In fact, one Ete, sitting on a chair in a bungalow opposite the house, had, upon spotting the reporter, beckoned on him to show him the house. He said that the residents are aware of the condition of the house. “These people are living in danger and they are daring death in the face,” he said. “When it happens, they will be looking for sympathizers, may God help us in this country.”

Why we booed Ambode – Residents

Talking about the collapsed building, in the course of the ongoing rescue efforts, Governor Akinwunmi Ambode visited the scene first before leaving to check victims at the General hospital.  When he visited, his convoy was parked at Ali Street. But immediately, he stepped out of his car, he was greeted with sachet water and boos  by the angry crowd.

Narrating the incident, Alhaja Kudirat Molade who share the same fence with that of the collapsed building said that the people felt the pain of the loss much, that’s why they booed the governor.

“I am not happy with the welcome the area boys gave the governor,” she said. “No matter what happened, they should have waited to hear what he was going to say. It made the governor to leave immediately.
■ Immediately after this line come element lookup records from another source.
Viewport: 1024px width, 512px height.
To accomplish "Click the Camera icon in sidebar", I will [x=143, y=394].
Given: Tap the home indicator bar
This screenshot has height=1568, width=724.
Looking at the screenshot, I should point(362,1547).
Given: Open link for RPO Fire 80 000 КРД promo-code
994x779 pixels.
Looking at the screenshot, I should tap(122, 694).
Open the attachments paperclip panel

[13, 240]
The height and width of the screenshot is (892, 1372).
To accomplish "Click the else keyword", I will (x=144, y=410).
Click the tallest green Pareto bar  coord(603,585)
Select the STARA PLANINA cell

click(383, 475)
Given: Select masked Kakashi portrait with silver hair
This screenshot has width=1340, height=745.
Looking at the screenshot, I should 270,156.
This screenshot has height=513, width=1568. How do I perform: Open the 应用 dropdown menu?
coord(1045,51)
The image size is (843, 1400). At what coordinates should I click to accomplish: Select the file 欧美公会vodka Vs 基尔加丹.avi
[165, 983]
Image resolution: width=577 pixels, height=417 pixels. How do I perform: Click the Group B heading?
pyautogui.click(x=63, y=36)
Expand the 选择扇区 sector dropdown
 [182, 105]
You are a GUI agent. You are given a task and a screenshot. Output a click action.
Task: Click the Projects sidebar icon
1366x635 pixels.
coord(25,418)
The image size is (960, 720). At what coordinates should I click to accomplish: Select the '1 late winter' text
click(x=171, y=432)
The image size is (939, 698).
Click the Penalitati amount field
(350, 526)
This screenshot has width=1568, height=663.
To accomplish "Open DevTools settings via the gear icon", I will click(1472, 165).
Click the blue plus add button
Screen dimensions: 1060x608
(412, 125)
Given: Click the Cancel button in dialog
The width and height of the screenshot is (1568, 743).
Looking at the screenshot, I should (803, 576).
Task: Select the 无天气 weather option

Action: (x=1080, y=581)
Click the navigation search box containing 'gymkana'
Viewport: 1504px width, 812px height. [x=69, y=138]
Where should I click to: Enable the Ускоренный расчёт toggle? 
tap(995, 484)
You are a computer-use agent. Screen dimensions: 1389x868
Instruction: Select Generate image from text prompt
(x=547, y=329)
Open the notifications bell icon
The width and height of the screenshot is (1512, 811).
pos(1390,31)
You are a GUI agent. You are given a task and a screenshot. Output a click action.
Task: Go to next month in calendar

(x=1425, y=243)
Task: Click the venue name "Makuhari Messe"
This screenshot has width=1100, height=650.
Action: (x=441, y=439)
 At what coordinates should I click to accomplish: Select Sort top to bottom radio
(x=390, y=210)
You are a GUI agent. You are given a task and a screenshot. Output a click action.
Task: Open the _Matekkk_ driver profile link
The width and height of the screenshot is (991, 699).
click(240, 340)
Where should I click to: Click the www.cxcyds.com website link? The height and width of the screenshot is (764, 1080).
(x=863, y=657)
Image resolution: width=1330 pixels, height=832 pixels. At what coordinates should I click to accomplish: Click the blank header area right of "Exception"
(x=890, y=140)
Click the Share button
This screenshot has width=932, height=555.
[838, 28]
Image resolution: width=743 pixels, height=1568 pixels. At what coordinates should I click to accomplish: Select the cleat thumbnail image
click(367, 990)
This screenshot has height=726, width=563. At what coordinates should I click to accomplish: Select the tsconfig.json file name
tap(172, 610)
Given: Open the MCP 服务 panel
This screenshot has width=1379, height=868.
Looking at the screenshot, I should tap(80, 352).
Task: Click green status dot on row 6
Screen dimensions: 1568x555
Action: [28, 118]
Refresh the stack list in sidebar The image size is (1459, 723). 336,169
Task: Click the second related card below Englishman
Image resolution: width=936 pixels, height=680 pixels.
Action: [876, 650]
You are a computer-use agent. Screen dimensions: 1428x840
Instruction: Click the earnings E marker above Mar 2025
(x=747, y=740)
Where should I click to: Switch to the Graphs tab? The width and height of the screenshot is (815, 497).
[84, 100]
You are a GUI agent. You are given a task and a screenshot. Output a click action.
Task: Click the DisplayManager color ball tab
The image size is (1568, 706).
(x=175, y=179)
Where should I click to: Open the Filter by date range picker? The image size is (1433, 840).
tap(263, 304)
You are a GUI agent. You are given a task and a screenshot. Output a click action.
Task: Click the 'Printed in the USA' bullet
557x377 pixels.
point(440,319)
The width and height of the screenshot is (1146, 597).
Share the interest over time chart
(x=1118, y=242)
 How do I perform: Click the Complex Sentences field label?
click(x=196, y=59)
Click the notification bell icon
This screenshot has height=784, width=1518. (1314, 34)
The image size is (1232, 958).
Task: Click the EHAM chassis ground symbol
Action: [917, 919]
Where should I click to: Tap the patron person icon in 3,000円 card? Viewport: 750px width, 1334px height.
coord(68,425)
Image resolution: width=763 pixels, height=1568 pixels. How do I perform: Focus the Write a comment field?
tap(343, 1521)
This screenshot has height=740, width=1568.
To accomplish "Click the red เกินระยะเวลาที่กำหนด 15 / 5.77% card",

I lost my clothing and I don’t know have a place to sleep.”

Another resident, Abulazeez Elegushi, who was the first responder, shed more light on the situation. “I was cutting fish for somebody when the house collapsed, the customer said she wanted to say hi to someone in front of the house,” he said. “It was around 9 am but the rescue operation started here around 2pm. It was almost late for the victims and the governor came later. To some it was as if he (governor) does not care. I lost my phone and SIM card while rescuing the victim. I was the person who made the first contact with the first survivor.